Problem to work on:
Reproduce every one of the records below word for word, keeping each line as it stands.

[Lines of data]
──────────

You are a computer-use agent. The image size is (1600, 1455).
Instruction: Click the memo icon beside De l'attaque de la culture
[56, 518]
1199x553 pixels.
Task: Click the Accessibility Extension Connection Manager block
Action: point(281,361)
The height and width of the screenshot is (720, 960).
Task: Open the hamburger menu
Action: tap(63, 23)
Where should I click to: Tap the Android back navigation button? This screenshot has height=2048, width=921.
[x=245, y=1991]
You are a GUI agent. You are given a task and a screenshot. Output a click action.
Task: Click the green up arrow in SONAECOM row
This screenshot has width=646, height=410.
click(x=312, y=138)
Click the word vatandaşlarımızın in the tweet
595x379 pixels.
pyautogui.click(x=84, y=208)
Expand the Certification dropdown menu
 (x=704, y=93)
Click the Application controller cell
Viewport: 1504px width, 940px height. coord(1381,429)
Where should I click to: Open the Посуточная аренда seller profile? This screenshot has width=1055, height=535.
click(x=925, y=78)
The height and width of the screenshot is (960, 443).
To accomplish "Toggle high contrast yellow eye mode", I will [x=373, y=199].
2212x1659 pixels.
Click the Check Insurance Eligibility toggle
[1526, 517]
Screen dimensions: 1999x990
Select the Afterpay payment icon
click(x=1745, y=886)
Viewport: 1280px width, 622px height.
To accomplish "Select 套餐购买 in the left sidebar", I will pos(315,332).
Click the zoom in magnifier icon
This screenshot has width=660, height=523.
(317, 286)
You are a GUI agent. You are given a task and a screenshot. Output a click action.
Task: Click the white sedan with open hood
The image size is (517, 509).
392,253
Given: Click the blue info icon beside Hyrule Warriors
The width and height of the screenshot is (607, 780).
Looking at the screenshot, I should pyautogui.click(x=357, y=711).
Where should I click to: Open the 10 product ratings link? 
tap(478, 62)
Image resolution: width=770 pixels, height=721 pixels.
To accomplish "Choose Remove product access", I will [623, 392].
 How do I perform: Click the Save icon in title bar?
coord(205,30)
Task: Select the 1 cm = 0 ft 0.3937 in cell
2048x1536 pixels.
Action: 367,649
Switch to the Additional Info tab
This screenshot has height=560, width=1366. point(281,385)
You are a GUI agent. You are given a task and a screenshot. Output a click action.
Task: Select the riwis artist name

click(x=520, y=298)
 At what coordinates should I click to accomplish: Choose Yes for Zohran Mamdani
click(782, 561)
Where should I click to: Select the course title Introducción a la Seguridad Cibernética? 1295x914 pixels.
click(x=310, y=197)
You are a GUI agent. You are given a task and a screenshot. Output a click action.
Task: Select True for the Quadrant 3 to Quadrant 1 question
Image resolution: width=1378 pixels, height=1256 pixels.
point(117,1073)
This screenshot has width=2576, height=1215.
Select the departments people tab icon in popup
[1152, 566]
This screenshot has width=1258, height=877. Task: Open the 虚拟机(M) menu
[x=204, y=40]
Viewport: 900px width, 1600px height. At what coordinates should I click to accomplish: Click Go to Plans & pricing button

──────────

Written answer:
You are a computer-use agent. The image size is (1600, 1455).
Instruction: Click the memo icon beside De l'attaque de la culture
[56, 518]
1199x553 pixels.
Task: Click the Accessibility Extension Connection Manager block
Action: point(281,361)
The height and width of the screenshot is (720, 960).
Task: Open the hamburger menu
Action: tap(63, 23)
Where should I click to: Tap the Android back navigation button? This screenshot has height=2048, width=921.
[x=245, y=1991]
You are a GUI agent. You are given a task and a screenshot. Output a click action.
Task: Click the green up arrow in SONAECOM row
This screenshot has width=646, height=410.
click(x=312, y=138)
Click the word vatandaşlarımızın in the tweet
595x379 pixels.
pyautogui.click(x=84, y=208)
Expand the Certification dropdown menu
 (x=704, y=93)
Click the Application controller cell
Viewport: 1504px width, 940px height. coord(1381,429)
Where should I click to: Open the Посуточная аренда seller profile? This screenshot has width=1055, height=535.
click(x=925, y=78)
The height and width of the screenshot is (960, 443).
To accomplish "Toggle high contrast yellow eye mode", I will [x=373, y=199].
2212x1659 pixels.
Click the Check Insurance Eligibility toggle
[1526, 517]
Screen dimensions: 1999x990
Select the Afterpay payment icon
click(x=1745, y=886)
Viewport: 1280px width, 622px height.
To accomplish "Select 套餐购买 in the left sidebar", I will pos(315,332).
Click the zoom in magnifier icon
This screenshot has width=660, height=523.
(317, 286)
You are a GUI agent. You are given a task and a screenshot. Output a click action.
Task: Click the white sedan with open hood
The image size is (517, 509).
392,253
Given: Click the blue info icon beside Hyrule Warriors
The width and height of the screenshot is (607, 780).
Looking at the screenshot, I should pyautogui.click(x=357, y=711).
Where should I click to: Open the 10 product ratings link? 
tap(478, 62)
Image resolution: width=770 pixels, height=721 pixels.
To accomplish "Choose Remove product access", I will [623, 392].
 How do I perform: Click the Save icon in title bar?
coord(205,30)
Task: Select the 1 cm = 0 ft 0.3937 in cell
2048x1536 pixels.
Action: 367,649
Switch to the Additional Info tab
This screenshot has height=560, width=1366. point(281,385)
You are a GUI agent. You are given a task and a screenshot. Output a click action.
Task: Select the riwis artist name

click(x=520, y=298)
 At what coordinates should I click to accomplish: Choose Yes for Zohran Mamdani
click(782, 561)
Where should I click to: Select the course title Introducción a la Seguridad Cibernética? 1295x914 pixels.
click(x=310, y=197)
You are a GUI agent. You are given a task and a screenshot. Output a click action.
Task: Select True for the Quadrant 3 to Quadrant 1 question
Image resolution: width=1378 pixels, height=1256 pixels.
point(117,1073)
This screenshot has width=2576, height=1215.
Select the departments people tab icon in popup
[1152, 566]
This screenshot has width=1258, height=877. Task: Open the 虚拟机(M) menu
[x=204, y=40]
Viewport: 900px width, 1600px height. At what coordinates should I click to accomplish: Click Go to Plans & pricing button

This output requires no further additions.